--- STORED RECORDS ---
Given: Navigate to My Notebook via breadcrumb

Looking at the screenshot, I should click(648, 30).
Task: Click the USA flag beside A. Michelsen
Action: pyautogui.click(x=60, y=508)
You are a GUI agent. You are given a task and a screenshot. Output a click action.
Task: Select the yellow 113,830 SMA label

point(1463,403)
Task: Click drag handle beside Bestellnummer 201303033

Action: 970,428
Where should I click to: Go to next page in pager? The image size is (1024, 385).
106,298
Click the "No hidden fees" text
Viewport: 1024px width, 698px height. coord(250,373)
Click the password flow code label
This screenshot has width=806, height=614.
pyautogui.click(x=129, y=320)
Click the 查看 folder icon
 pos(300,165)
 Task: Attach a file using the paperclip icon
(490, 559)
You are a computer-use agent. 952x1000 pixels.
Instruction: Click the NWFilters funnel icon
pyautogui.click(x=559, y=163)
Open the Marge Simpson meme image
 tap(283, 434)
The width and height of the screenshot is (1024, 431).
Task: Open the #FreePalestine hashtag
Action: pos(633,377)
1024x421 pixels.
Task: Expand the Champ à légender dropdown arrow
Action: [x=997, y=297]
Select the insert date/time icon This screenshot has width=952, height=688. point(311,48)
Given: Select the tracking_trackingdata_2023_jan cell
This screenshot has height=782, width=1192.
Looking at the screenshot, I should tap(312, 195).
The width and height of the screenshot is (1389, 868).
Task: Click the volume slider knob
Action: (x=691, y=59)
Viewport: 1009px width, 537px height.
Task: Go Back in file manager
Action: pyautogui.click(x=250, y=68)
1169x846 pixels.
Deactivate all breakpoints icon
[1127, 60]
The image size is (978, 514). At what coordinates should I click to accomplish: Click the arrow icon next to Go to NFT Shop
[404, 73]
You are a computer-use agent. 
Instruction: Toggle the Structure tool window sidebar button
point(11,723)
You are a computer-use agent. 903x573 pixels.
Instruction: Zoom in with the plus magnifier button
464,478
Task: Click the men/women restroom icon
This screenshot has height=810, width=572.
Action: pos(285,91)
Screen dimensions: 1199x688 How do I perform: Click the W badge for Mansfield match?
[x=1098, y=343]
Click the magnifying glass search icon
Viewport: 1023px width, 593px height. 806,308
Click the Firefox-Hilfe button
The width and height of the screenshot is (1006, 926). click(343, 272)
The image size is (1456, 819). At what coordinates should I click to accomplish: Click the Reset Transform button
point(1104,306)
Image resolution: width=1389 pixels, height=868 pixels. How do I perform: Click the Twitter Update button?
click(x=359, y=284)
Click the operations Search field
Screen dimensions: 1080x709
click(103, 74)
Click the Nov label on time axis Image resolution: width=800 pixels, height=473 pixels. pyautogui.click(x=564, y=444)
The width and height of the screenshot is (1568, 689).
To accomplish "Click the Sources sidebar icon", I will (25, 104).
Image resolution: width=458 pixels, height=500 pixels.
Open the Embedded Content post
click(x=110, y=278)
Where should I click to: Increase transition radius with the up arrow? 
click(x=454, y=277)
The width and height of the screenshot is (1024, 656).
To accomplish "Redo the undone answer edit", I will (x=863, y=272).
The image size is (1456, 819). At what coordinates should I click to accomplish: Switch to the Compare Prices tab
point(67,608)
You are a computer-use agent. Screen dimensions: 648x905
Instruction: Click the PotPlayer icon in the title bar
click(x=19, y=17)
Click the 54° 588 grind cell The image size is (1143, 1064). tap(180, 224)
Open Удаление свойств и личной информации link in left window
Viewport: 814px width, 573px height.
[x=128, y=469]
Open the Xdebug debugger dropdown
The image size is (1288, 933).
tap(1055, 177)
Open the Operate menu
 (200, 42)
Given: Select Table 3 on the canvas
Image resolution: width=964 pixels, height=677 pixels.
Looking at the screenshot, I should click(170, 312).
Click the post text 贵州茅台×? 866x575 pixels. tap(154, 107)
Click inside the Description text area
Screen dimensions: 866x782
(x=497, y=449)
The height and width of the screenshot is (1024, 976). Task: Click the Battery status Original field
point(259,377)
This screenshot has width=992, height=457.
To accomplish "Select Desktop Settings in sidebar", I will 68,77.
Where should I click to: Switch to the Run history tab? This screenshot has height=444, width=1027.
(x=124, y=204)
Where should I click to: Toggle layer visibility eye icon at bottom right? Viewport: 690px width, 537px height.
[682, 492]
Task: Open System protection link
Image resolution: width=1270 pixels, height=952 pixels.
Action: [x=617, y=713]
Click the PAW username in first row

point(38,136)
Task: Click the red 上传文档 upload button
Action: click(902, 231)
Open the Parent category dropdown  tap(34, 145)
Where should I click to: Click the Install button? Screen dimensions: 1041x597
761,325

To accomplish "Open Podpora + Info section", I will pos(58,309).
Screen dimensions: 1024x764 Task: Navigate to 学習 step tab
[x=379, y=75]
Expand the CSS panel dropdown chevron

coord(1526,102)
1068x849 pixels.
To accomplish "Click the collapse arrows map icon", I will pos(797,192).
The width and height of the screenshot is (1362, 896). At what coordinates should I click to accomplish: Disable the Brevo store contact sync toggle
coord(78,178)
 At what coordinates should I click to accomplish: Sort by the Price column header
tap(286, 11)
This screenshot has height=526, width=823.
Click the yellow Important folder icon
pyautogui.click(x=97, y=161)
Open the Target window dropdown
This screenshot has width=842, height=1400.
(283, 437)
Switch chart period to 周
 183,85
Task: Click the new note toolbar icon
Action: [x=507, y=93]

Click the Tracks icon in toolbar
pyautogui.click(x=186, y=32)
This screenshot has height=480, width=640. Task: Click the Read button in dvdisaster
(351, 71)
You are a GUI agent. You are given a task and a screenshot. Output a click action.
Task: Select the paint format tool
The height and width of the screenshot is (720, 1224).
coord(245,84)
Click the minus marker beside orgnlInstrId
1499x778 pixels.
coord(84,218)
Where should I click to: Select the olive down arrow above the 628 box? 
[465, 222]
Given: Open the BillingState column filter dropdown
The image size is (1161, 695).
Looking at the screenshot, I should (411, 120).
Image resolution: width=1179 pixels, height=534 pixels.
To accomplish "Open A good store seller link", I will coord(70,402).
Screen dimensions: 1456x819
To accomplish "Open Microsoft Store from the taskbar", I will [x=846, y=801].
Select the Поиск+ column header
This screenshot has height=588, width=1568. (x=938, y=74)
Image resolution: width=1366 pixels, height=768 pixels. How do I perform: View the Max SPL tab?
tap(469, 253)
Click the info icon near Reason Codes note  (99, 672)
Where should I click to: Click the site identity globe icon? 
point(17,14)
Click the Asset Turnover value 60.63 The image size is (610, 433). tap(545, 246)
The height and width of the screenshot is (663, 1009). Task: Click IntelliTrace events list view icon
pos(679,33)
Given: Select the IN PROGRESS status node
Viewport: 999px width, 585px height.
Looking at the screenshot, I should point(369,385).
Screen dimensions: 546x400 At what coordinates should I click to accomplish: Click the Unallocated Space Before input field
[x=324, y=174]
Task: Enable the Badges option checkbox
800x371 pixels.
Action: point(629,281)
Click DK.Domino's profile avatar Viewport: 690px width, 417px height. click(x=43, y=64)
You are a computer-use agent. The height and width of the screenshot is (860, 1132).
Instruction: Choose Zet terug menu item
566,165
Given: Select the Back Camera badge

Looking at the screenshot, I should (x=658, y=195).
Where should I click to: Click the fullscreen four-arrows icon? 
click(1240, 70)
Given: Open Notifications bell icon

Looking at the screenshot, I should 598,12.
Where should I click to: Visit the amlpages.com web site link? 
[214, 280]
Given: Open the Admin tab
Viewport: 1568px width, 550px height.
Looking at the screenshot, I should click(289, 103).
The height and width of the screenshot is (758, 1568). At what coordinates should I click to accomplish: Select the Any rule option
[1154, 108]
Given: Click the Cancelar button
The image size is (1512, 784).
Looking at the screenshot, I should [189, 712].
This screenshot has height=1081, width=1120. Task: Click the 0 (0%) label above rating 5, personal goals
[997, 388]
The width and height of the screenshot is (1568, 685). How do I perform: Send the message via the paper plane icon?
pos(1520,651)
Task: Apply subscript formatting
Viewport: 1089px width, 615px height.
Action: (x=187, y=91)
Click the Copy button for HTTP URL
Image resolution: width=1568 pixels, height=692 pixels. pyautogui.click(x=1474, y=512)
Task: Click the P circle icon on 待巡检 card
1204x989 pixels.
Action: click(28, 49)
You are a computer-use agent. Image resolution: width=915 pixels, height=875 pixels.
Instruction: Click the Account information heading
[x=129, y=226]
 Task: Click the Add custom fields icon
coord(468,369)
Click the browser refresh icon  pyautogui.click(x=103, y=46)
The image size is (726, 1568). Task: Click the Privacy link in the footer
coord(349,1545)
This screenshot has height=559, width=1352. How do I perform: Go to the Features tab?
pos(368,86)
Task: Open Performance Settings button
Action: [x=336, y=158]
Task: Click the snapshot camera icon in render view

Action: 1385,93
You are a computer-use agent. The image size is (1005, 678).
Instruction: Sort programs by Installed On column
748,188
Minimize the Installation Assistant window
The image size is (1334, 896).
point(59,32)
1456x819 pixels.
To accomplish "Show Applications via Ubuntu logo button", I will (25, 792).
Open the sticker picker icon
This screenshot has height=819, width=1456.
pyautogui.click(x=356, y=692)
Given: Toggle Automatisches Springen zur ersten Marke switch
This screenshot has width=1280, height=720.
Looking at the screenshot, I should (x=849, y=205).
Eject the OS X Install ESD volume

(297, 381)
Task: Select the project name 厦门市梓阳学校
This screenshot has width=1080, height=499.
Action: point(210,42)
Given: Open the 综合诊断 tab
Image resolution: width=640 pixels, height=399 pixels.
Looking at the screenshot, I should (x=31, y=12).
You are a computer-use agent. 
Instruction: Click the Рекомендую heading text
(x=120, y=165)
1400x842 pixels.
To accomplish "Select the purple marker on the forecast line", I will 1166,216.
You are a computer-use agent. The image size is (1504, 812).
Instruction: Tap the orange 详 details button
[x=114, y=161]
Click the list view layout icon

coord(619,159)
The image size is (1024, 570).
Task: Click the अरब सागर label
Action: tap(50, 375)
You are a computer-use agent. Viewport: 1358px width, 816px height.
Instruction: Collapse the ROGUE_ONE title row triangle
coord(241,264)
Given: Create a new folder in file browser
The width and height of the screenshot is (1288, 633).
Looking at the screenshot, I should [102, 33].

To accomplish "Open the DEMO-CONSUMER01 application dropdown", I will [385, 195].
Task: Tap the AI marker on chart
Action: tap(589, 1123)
---
▸ **WORK REQUIRED**: Return the lines of the listing unchanged, starting from its first line and stopping after the line that contains "pyautogui.click(x=559, y=163)".

▸ **PROBLEM SOLUTION**:
Given: Navigate to My Notebook via breadcrumb

Looking at the screenshot, I should click(648, 30).
Task: Click the USA flag beside A. Michelsen
Action: pyautogui.click(x=60, y=508)
You are a GUI agent. You are given a task and a screenshot. Output a click action.
Task: Select the yellow 113,830 SMA label

point(1463,403)
Task: Click drag handle beside Bestellnummer 201303033

Action: 970,428
Where should I click to: Go to next page in pager? The image size is (1024, 385).
106,298
Click the "No hidden fees" text
Viewport: 1024px width, 698px height. coord(250,373)
Click the password flow code label
This screenshot has width=806, height=614.
pyautogui.click(x=129, y=320)
Click the 查看 folder icon
 pos(300,165)
 Task: Attach a file using the paperclip icon
(490, 559)
You are a computer-use agent. 952x1000 pixels.
Instruction: Click the NWFilters funnel icon
pyautogui.click(x=559, y=163)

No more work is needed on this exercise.